Goal of the exercise
Edit the part of the records that opens with the line containing "You are a computer-use" and closes with the line containing "pos(1818,1043)": replace "modules" with "options" and leave everything else unchanged. Give back only those lines, without the pictures.

Dataset records

* * * * *

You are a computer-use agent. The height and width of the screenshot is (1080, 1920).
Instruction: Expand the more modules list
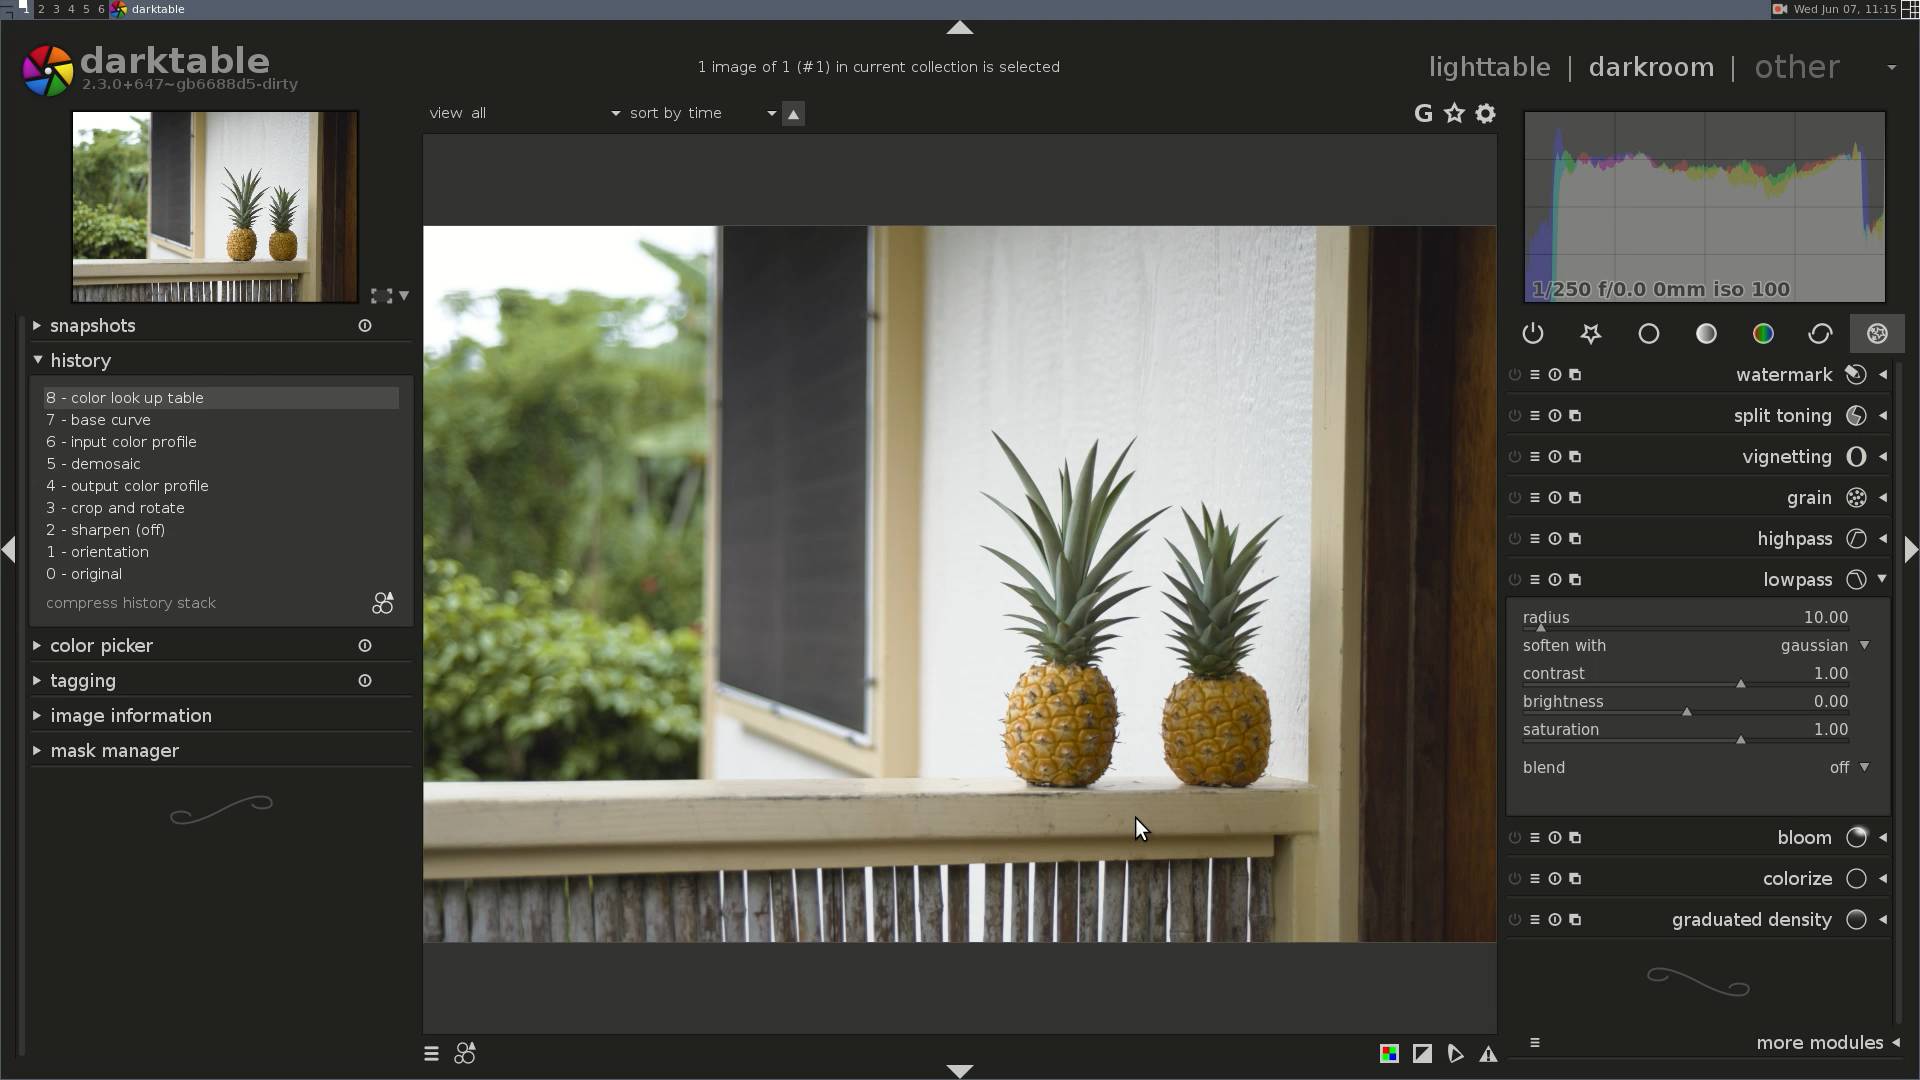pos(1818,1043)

* * * * *

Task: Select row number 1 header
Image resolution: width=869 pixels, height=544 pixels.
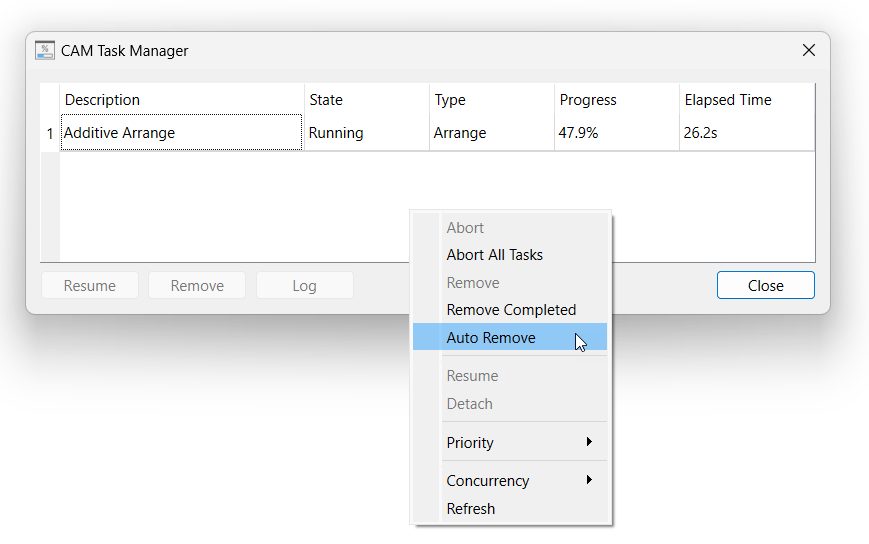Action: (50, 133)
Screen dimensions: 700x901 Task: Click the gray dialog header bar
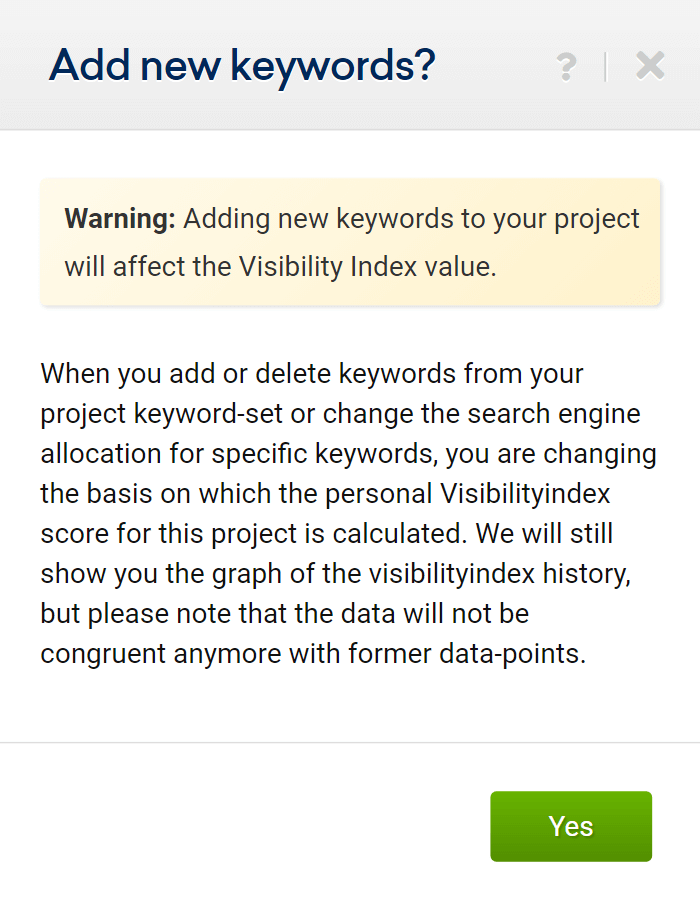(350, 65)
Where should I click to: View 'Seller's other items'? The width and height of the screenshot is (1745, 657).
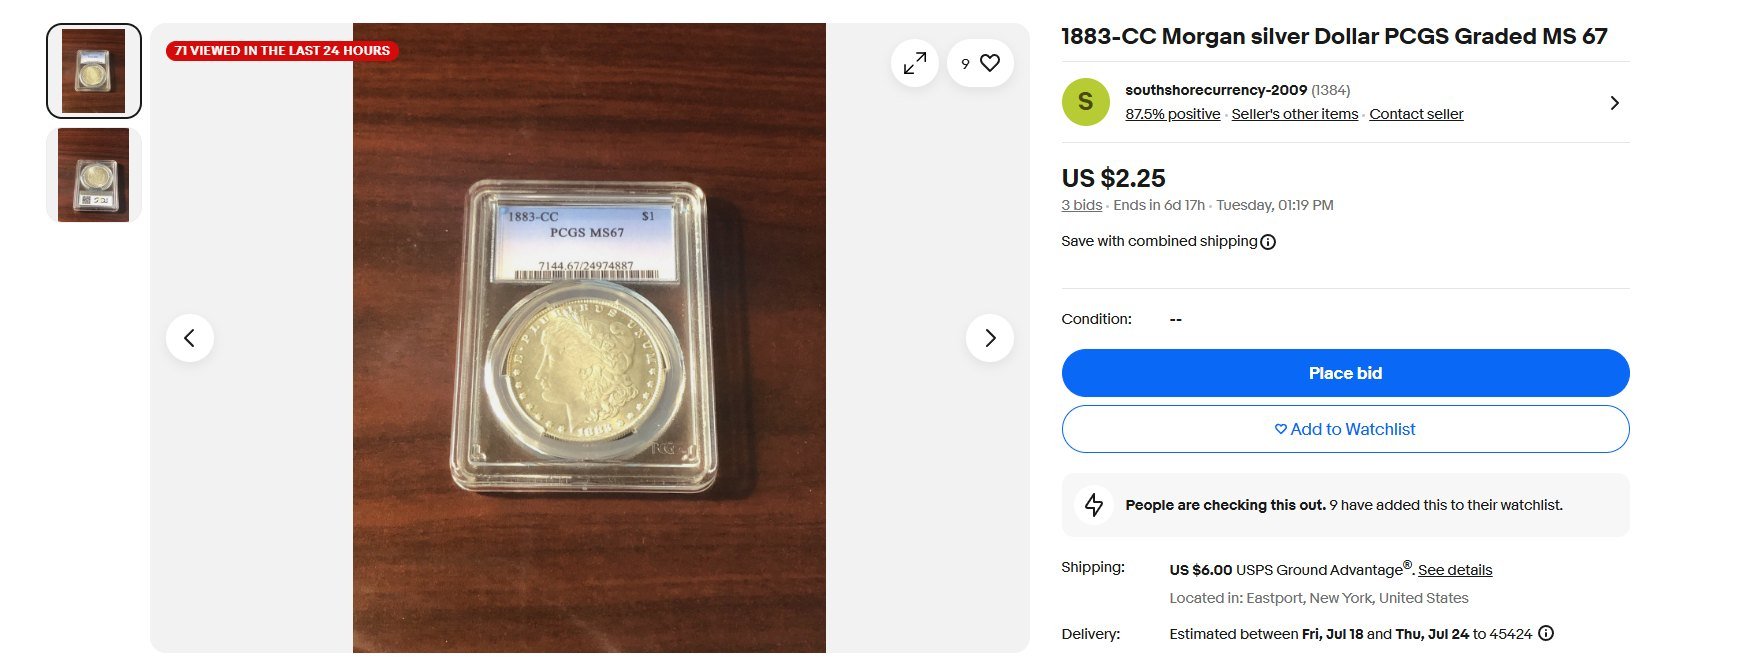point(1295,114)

* * * * *

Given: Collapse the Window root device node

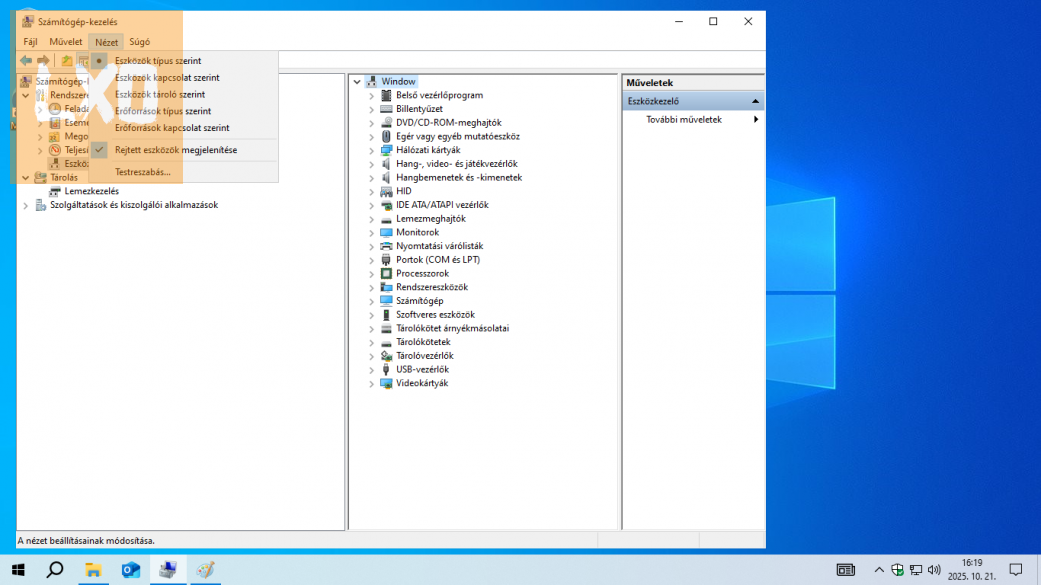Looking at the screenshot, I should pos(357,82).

* * * * *

Right answer
You are a computer-use agent. The height and width of the screenshot is (1080, 1920).
Instruction: Expand the more options list
pos(1818,1043)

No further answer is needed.